| Dataset excerpts |
------

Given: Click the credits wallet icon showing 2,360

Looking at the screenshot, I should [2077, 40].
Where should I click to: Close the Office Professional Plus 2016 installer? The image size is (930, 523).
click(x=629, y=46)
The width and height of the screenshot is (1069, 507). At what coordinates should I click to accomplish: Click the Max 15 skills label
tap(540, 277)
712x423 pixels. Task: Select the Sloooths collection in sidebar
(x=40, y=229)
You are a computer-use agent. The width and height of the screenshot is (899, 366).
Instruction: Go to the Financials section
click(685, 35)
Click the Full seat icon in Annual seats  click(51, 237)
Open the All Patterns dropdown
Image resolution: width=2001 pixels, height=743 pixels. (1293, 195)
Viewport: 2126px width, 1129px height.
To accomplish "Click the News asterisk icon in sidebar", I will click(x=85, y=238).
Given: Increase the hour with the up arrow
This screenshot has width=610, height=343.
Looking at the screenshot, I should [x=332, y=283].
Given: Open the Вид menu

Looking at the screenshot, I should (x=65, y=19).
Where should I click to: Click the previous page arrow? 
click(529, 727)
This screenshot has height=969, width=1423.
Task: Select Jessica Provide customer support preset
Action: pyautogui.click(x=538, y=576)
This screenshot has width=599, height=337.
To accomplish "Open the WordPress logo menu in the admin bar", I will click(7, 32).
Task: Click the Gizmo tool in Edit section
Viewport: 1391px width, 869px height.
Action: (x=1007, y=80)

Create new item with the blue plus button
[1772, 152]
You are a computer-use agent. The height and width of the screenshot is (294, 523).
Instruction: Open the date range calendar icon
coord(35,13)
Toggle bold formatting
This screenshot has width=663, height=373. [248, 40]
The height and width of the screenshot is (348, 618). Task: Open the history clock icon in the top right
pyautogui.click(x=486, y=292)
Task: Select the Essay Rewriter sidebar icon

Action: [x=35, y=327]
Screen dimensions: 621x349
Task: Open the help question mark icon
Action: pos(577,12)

------

| Problem |
Lines that contain "computer" should be pulled from the entries above and reported.

| Response to this exercise |
You are a computer-use agent. The width and height of the screenshot is (899, 366).
You are a computer-use agent. The height and width of the screenshot is (294, 523).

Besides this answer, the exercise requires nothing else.